De huisvesting van statushouders neemt een andere wending in Nederlandse gemeenten. Het besluit om voorlopig geen asielverzoeken van Syriërs meer in behandeling te nemen, leidt tot aanpassingen in de doelstellingen. Minister Faber heeft aangekondigd dat Olst-Wijhe in de eerste helft van het jaar drie vluchtelingen met een verblijfsvergunning minder hoeft te huisvesten dan eerder gepland.
De daling in het aantal te huisvesten statushouders is het gevolg van het verminderen van het aantal asielverzoeken van Syriërs. Dit heeft twee directe gevolgen: Syriërs krijgen geen verblijfsvergunning meer en de beoordeling van overige asielverzoeken duurt langer. Hierdoor droogt de stroom statushouders richting gemeenten op, maar de achterstanden zijn nog niet weggewerkt.
De minister overweegt een eenmalige financiële ondersteuning aan gemeenten om de huisvesting te versnellen en werkt aan doorstroomlocaties voor statushouders.
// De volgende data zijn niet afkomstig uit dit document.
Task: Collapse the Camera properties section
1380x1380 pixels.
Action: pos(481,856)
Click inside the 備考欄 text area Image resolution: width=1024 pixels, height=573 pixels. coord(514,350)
Als deze locaties operationeel zijn, zal ze de doelstellingen op gemeentelijk niveau opheffen, wat een verschuiving betekent in het beleid omtrent vluchtelingenhuisvesting.
De veranderingen in het huisvestingsbeleid van statushouders brengen aanpassingen met zich mee voor Nederlandse gemeenten. Met de nieuwe richtlijnen en maatregelen van de minister zullen de komende tijd verdere verschuivingen plaatsvinden in de wijze waarop vluchtelingen met een verblijfsvergunning worden opgevangen en gehuisvest.